In new letters to the Department of Justice and White House Counsel's office, five Democratic Committee chairman argue that they still have not received any documents pertaining to their April request for information.
"We requested that you produce eight categories of documents relating to the White House's involvement in this sudden and extremely troubling reversal," five Democratic Chairmen, Elijah Cummings of Oversight, Jerry Nadler of Judiciary, Frank Pallone of Energy and Commerce, Richard Neal of Ways and Means and Bobby Scott of Education and Labor, wrote in a letter to White House Counsel Pat Cipollone. "The White House failed to respond in any way to this request. "
In the letter, Democrats write that "if the President and his administration truly stand by their decision to seek to eliminate health insurance coverage for millions of Americans, it is unclear why the White House would cover up its role in this unprecedented and disastrous reversal."
The chairmen write that they are setting May 27 as the new deadline for a response and that if they do not receive one "we will have no choice but to consider alternative means of obtaining compliance."
CNN has reached out to the White House for comment and has not yet received a response. A spokesman for the Justice Department declined to comment for this story.
The demand for documents comes as Congress and the Trump administration are engaged in an all-out standoff for information on a myriad of issues from Trump's finances to documents pertaining to the Mueller report and the President's policies on immigration.
In a filing with a federal appeals court earlier this year, the Justice Department made a dramatic reversal when it agreed with the ruling of a federal judge in Texas that invalidated the Obama-era health care law. Earlier this month, the Trump administration offered its first full argument for its reversal, arguing in new court filings that the entire law "should not be allowed to remain in effect." The government argues in the filings that the so-called "individual mandate" requiring Americans to have coverage is unconstitutional and that the rest of the law should therefore also be struck down, even if the government "might support some individual provisions as a policy matter."

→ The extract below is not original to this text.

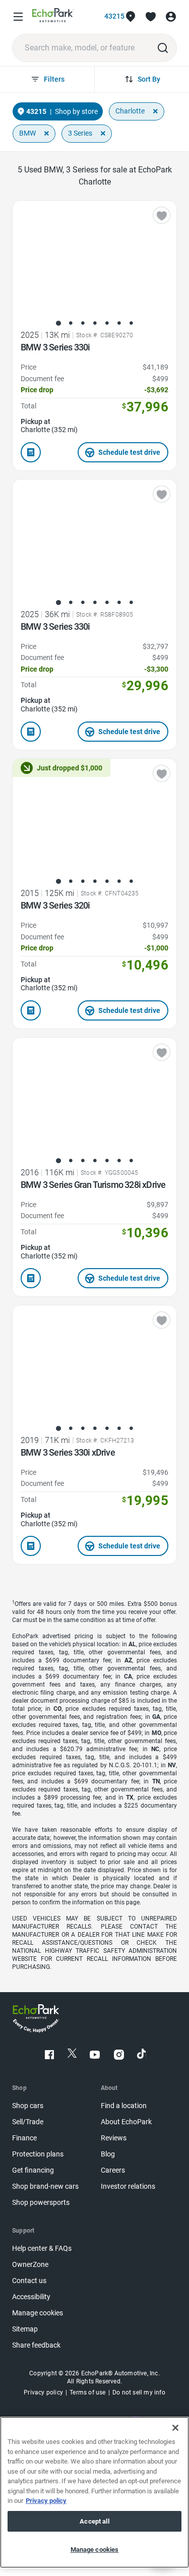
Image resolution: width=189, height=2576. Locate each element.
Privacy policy (46, 2500)
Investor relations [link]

The brief was filed with the conservative-leaning 5th US Circuit Court of Appeals, which will hear arguments in July and possibly tee up a Supreme Court case next term that could finally decide the fate of the law and render a decision during the heart of the presidential election.
California Attorney General Xavier Becerra, leading a coalition of 20 Democratic states, stepped in to defend the law when the administration declined to do so, arguing not only that the individual mandate remains constitutional but that even if it were struck down the rest of the law could stand. Becerra called the district court opinion an "assault on 133 million Americans with preexisting conditions." The Democratic-led House of Representative also is defending the law.